The most frequent error: confusing the product rule with addition.
- Wrong: \(\log(a) + \log(b) = \log(a + b)\)
- Correct: \(\log(a) + \log(b) = \log(a \cdot b)\)
Also remember: \(\log(a - b) \neq \log(a) - \log(b)\). The quotient rule applies to \(\log(a/b)\), not subtraction inside the argument.
Always check that solutions keep all log arguments positive!

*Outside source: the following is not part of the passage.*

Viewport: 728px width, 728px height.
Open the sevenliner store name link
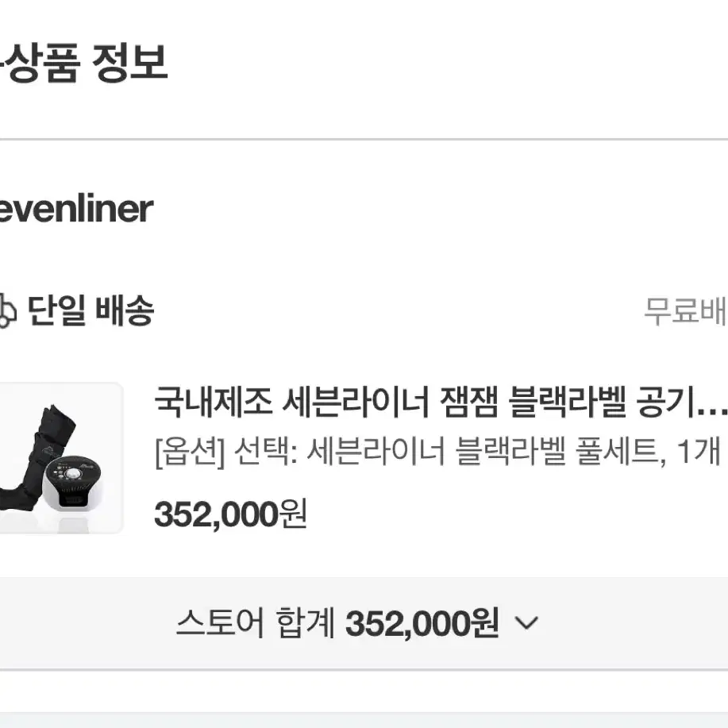pyautogui.click(x=76, y=209)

Solving Logarithmic Equations
- Combine logs: use product/quotient rules to get a single log
- Convert to exponential: \(\log_b(\text{expr}) = c \implies \text{expr} = b^c\)
- Check domain: all arguments of log must be positive
Example: \(\log_2(x) + \log_2(x-2) = 3\)
\[\log_2(x(x-2)) = 3 \implies x^2 - 2x = 8 \implies x = 4 \text{ (reject } x = -2\text{)}\]
Trigonometric Functions
Degrees and Radians
- \(180° = \pi\) radians
- Degrees to radians: multiply by \(\frac{\pi}{180}\)
- Radians to degrees: multiply by \(\frac{180}{\pi}\)
- Arc length: \(s = r\theta\) (with \(\theta\) in radians)
Always check which unit your problem uses. In mathematical formulas and calculus, radians are standard. Your calculator has a mode setting – make sure it matches!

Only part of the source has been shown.